When looking at any of the work presently taking place on improving metabolism in older individuals, whether by stress response upregulation, or by improving mitochondrial function, it is always worth checking the human data, where it exists, to compare the effect size with that of exercise. This open paper is a useful resource when comparing exercise to the class of approaches that fairly directly increase levels of NAD+/NADH. These molecules are involved in mitochondrial function, and for various reasons – decline in recycling, decline in synthesis – become less available with age.
A number of supplements and treatments are on the market or under development to increase NAD+ levels in older people, and an initial human trial has been published for nicotinamide riboside.
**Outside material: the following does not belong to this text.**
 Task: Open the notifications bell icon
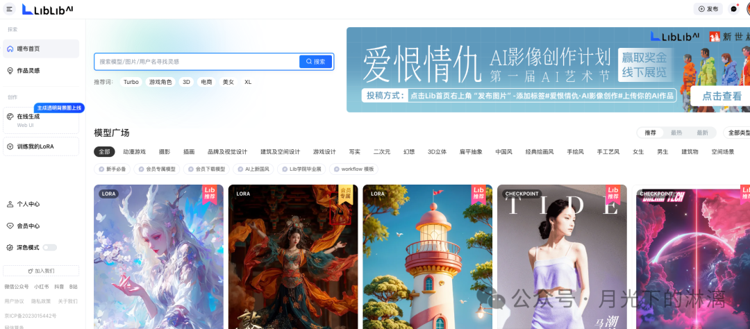pyautogui.click(x=733, y=9)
In that trial, nicotinamide riboside supplementation boosted NAD+ by 60% or so in immune cells from a blood sample. In the paper here, NAD+ was more than doubled in muscle cells following ten weeks of resistance training, restoring levels in older people to that of collage-aged individuals. This is not an apples to apples comparison, but worth considering while thinking about the present enthusiasm for NAD+ upregulation. The long term effects of exercise and resistance training are quite well catalogued, and while beneficial, do not greatly extend life.
Nicotinamide adenine dinucleotide (NAD+) is a metabolite involved in numerous biochemical reactions. In particular, NAD+ is involved with electron transport where the reduced form (NADH) transfers electrons to other substrates and intermediates of metabolism. There is enthusiasm surrounding the role that tissue NAD+ concentrations play in the aging process, and researchers have determined skeletal muscle NAD+ concentrations are lower in older rodents and humans. These findings have led some to suggest that the age-associated loss in skeletal muscle NAD+ levels contributes to mitochondrial dysfunction. NAD+ biosynthesis can be catalyzed through the salvage/recycling pathway, and nicotinamide phosphoribosyltransferase (NAMPT) is the rate-limiting enzyme in this pathway. Beyond its involvement with redox reactions, NAD+ binds to and activates a class of enzymes that possess deacetylase activity called sirtuins (SIRTs).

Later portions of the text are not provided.